French President Emmanuel Macron on Thursday called for a “useful” month of talks with Britain to find a solution to its EU exit, adding that any plan should be within the framework of the existing withdrawal agreement.
“We need to try to have a useful month,” Macron said alongside British Prime Minister Boris Johnson, adding it was possible to “find something intelligent” in the next 30 days.
But he added that such a solution should not be “far from the fundamentals” that have already been negotiated.
Johnson told Macron that he wanted a deal on Brexit, saying he had been “powerfully encouraged” by talks with German Chancellor Angela Merkel.
“I want to make it absolutely clear… I want a deal,” Johnson said. “I think we can get a deal and a good deal.”
The talks come after Merkel on Wednesday told Johnson in Berlin that an agreement could even be possible within “30 days” for Britain to leave the EU, if a solution could be found to the thorny issue of the Irish border.
The British prime minister has been adamant that he will not accept the “backstop” border plan agreed under his predecessor Theresa May and warned that the UK will exit the EU on October 31, even at the cost of economic turmoil.
The backstop is a mechanism to avoid border checks between EU member Ireland and Northern Ireland, part of the UK, with checkpoints there removed as part of a 1998 peace deal on the divided island.
But critics have derided the plan because it would temporarily keep Britain in the EU customs union.
In Berlin, Johnson again stressed his view that the backstop “has grave, grave defects for a sovereign, democratic country like the UK” and added that the provision “plainly has to go”.
Merkel said that the mechanism was always meant as a “fallback position” to protect the “integrity of the single market” for the period in which the other 27 EU members and London define their future relationship.

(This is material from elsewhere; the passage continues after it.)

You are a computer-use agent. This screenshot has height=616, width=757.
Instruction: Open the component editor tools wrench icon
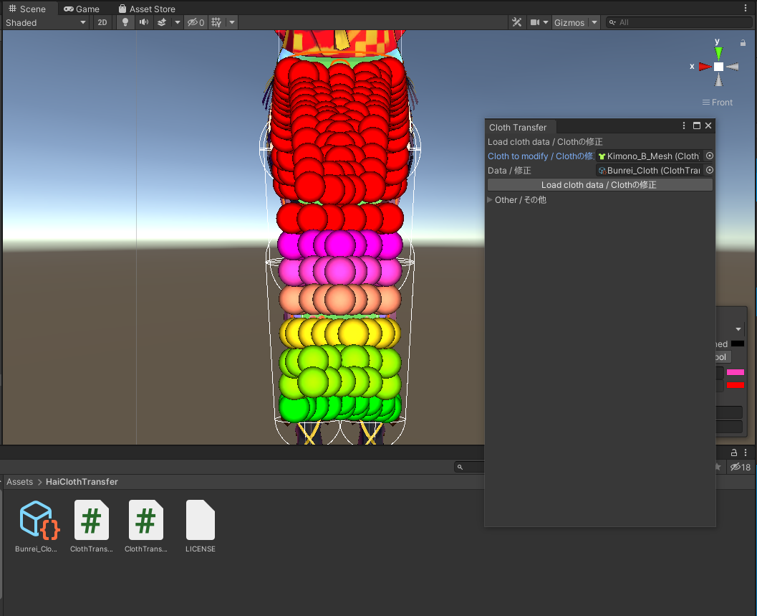(516, 22)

In the search for a solution, she said, “we have said we would probably find it in the next two years, but maybe we can do it in the next 30 days, why not? Then we are one step further in the right direction”.
‘Blistering timetable’ –
Johnson told Merkel that he welcomed the “very blistering timetable of 30 days,” adding that “I’m more than happy with that”.
He added: “I just want to be absolutely clear with all our German friends and the German government that we in the UK want a deal, we seek a deal, and I believe we can do that.”
“Wir schaffen das,” he quipped, borrowing Merkel’s signature German phrase on managing the 2015 refugee influx that translates to “we can do it”.